1.	A person is guilty of unlawful trafficking in a scheduled
	drug if the person intentionally or knowingly trafficks in
	what the person knows or believes to be a scheduled drug
	and that is in fact a scheduled drug . . .

2.	Violation of this section is:

	A.	A Class B crime if the drug is a schedule W drug . . . .
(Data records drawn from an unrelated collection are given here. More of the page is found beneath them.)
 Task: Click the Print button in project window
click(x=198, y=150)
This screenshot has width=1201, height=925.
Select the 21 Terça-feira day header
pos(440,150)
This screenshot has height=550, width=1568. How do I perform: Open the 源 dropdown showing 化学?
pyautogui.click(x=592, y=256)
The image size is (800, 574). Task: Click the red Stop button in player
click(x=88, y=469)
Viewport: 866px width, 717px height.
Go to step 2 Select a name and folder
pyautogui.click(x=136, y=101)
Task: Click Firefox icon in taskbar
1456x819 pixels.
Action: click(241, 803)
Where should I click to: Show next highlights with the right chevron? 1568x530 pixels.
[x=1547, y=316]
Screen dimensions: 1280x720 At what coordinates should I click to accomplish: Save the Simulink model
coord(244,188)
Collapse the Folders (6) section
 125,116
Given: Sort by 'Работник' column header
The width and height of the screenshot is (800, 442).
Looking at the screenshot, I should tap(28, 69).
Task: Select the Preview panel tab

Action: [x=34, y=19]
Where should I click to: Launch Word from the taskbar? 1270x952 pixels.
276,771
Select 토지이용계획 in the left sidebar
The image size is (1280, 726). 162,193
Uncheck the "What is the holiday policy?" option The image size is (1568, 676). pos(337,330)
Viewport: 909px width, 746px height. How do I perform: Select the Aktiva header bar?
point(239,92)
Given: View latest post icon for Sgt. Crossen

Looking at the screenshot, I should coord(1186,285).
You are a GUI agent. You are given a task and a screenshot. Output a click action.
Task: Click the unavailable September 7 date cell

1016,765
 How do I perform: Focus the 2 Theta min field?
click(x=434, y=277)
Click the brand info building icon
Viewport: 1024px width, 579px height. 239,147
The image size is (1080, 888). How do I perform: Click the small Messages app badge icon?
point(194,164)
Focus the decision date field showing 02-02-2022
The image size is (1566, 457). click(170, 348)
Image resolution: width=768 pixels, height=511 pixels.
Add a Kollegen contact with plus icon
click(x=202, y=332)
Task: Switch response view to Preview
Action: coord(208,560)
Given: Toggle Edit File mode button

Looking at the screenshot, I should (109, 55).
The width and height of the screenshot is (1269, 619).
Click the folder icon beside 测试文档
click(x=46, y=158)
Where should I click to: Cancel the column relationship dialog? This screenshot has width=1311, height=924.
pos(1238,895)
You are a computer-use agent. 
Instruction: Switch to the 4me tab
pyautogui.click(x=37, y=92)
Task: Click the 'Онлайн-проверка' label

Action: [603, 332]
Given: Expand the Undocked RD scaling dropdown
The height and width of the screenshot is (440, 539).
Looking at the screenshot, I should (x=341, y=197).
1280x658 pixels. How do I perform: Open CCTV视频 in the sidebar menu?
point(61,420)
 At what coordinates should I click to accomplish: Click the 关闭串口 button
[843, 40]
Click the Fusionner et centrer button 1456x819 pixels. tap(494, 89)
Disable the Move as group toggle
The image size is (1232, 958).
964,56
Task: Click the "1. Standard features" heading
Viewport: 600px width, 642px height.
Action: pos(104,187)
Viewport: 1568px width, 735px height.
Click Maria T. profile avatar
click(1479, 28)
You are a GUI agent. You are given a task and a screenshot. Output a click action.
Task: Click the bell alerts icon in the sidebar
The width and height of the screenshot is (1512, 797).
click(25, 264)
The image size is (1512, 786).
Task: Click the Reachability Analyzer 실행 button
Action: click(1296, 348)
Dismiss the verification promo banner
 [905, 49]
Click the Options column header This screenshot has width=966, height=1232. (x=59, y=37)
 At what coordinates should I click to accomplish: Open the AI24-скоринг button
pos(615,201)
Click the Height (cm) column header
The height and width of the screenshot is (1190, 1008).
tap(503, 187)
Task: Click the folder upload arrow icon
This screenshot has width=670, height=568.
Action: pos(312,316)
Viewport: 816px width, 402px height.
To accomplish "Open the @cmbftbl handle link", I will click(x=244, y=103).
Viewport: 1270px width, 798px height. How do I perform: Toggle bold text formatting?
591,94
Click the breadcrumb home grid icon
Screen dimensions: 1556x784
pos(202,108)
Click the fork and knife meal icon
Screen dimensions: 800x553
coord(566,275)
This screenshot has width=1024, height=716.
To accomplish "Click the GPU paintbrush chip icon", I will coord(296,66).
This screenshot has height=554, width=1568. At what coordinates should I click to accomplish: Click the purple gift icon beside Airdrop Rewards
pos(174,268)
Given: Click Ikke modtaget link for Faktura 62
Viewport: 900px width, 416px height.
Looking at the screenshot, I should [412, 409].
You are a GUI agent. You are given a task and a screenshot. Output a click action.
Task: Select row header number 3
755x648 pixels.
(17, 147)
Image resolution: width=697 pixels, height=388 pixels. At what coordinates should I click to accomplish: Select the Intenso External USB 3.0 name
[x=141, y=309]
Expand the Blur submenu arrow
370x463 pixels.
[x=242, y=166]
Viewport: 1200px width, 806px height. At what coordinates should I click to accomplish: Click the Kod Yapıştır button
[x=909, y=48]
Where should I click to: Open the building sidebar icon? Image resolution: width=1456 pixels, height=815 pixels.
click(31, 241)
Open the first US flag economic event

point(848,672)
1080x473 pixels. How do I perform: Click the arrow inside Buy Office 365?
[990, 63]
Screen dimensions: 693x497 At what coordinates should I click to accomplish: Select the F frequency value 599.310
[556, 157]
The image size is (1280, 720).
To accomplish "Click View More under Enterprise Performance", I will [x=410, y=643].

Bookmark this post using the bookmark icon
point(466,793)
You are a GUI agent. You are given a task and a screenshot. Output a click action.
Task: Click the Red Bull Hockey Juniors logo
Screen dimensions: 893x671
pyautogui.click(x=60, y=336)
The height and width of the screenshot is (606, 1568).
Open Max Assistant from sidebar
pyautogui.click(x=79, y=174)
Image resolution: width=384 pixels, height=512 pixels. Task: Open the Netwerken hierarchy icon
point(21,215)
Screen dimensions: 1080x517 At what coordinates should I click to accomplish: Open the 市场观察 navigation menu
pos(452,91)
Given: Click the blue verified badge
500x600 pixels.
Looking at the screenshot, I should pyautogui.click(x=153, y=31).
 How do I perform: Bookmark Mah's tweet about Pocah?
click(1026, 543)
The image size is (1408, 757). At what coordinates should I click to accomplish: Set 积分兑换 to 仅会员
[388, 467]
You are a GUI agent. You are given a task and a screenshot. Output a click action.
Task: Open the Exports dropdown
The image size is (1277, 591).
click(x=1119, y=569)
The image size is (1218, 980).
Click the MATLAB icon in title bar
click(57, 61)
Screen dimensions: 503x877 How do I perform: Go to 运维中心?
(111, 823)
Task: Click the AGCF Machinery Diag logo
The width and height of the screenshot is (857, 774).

17-A M.R.S.A. § 1103 (Supp. 1996).  A person is guilty of aggravated
trafficking or furnishing scheduled drugs pursuant to section 1105(1)(B) if
the person violates section 1103, and at the time of the alleged offense, the
person has been convicted of any offense under the chapter punishable by a
term of imprisonment of more than one year.  17-A M.R.S.A. § 1105(1)(B)
(Supp. 1996).{2}  Trafficking is defined as "[t]o sell, barter, trade, exchange or
otherwise furnish for consideration."  17-A M.R.S.A. § 1101(17) (C) (1983).
	[¶9]  Pursuant to the accomplice liability statute set forth in 17-A
M.R.S.A. § 57(2)(C), (3)(A) (1983), a defendant is legally accountable for the
conduct of another when the defendant aids such other person in
committing the crime with the intent of facilitating the crime.  State v.
Mansir, 440 A.2d 6, 7 (Me. 1982).
	[¶10]  We reject Davis's contention that there is insufficient evidence
to find him guilty of trafficking because he did not receive any consideration. 
To be held liable as an accomplice, Davis need not receive any consideration
if consideration was received by someone and the elements of the crime are
proven.{3}  In State v. Cote, 444 A.2d 34, 37 (Me. 1982), we noted that a
defendant who phoned a supplier and ordered ten pounds of marijuana and
some cocaine could be found guilty of trafficking in cocaine even when he
did not take money or ultimately deliver the drugs.  See also State v. Ayers,
433 A.2d 356, 364 (Me. 1981) (a person need not be present at scene of
crime to be legally accountable as an accomplice).  The record in this case
demonstrates that the jury could have found the following facts: (1) Davis
took the informant and O'Leary to two locations to find cocaine; (2) Davis
knew Johnson and approached him to facilitate the sale; (3) Davis
introduced the informant to Johnson; and (4) Johnson received $200 from
O'Leary in exchange for the cocaine.  This evidence was sufficient to convict
Davis of aggravated trafficking of a scheduled drug on an accomplice theory
of liability.
II
	[¶11] Davis also contends that the court erred by allowing in evidence
certain statements made by Johnson pursuant to the co-conspirator
exception to the hearsay rule and by allowing the MDEA agents to testify,
over his relevancy objection, regarding their involvement in drug
transactions, and the nature of drug transcations generally.  After reviewing
the record, we are convinced that the court did not err in admitting those
statements.
	The entry is:
Judgments affirmed.
 
Attorneys for State: Andrew Ketterer, Attorney General Lea-Anne Jameson, Asst. Atty. Gen. MDEA, Suite 300 565 Congress Street Portland, ME 04101-3315 Attorney for defendant: Henry W. Griffin, Esq. 53 Exchange Street, Suite 301 Portland, ME 04101
FOOTNOTES******************************** {1} Davis has not challenged the sufficiency of the evidence with regard to the count charging him with aggravated trafficking in heroin. Moreover, there was ample evidence before the jury on this count to support its verdict. {2} The indictment alleged that Davis had been convicted of unlawful trafficking in cocaine (Class B) (CR 91-274) and conspiracy to traffick in cocaine (Class C) (CR 90-1525), for which he was sentenced to three years imprisonment. Davis does not challenge that aspect of the convictions. {3} We have repeatedly held that an individual need not be indicted as an accomplice to be convicted as a principal. See State v. Allison, 427 A.2d 471, 474 (Me. 1981); State v. Collins, 392 A.2d 1078, 1080 n.2 (Me. 1978). In fact, the comon law in Maine has always condoned charging an accessory in the indictment as if he were a principal. See State v. Ricker, 29 Me. 84 (1848).